== Prompt ==
In the passage about Swami Vivekananda's lectures in Los Angeles, at what venue was his second lecture held?

== Passage given ==
────────────────────────────────────────

She returned to California on 23rd November 1899 knowing not that the person she had been marvelling upon would cross her path in just about two weeks from then.
Her memoirs – narrated some four decades later to Swami Ashokananda, Head of the Vedanta Society of North Calirornia, with remarkable recall – are one of the key sources of first-hand information we have about Swamiji’s sojourn on the American West Coast.
On December 8, 1899 her sister Helen came home from work in the evening and said, “Who do you think is going to speak in Los Angeles tonight? Swami Vivekananda.” And Alice later recounted in her memoirs : “All during the two years I had been reading his books in Alaska I had never expected to see him.”. They quickly had the dinner and went for the lecture at the Blanchart Hall.
At the lecture Alice got the same impression she had previously had of him; that he was a most impressive personality. When it was over, the sisters went up on the platform where a number of people had collected to speak to Swamiiji. She sought out Professor Baumgardt, the organizer of the lecture, and inquired when and where was Swamiiji going to lecture again. He asked her in return if she was interested in the Swami’s teachings. She told him that she had been studying his works for two years. Mr Baumgardt then introduced her to Miss MacLeod, who upon getting to know that she had been studying Swamiji’s works for quite some time, suggested her to call on the Swami at his place of residence. But it was only after his second lecture that they met him.
Swamiji’s second lecture was also organized by Dr Baumgardt and his forum, the Academy of Sciences, but the venue had been shifted to the Unity Church. This lecture, unlike the first one was kept free of charge. The subject was ‘Cosmos’ where he spoke about Indian view of cosmology. There were about one thousand people in attendance.

────────────────────────────────────────

== Information shown ==
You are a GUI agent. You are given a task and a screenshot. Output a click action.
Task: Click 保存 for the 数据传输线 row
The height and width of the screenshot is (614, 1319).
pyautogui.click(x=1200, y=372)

────────────────────────────────────────

== Final result ==
The Unity Church.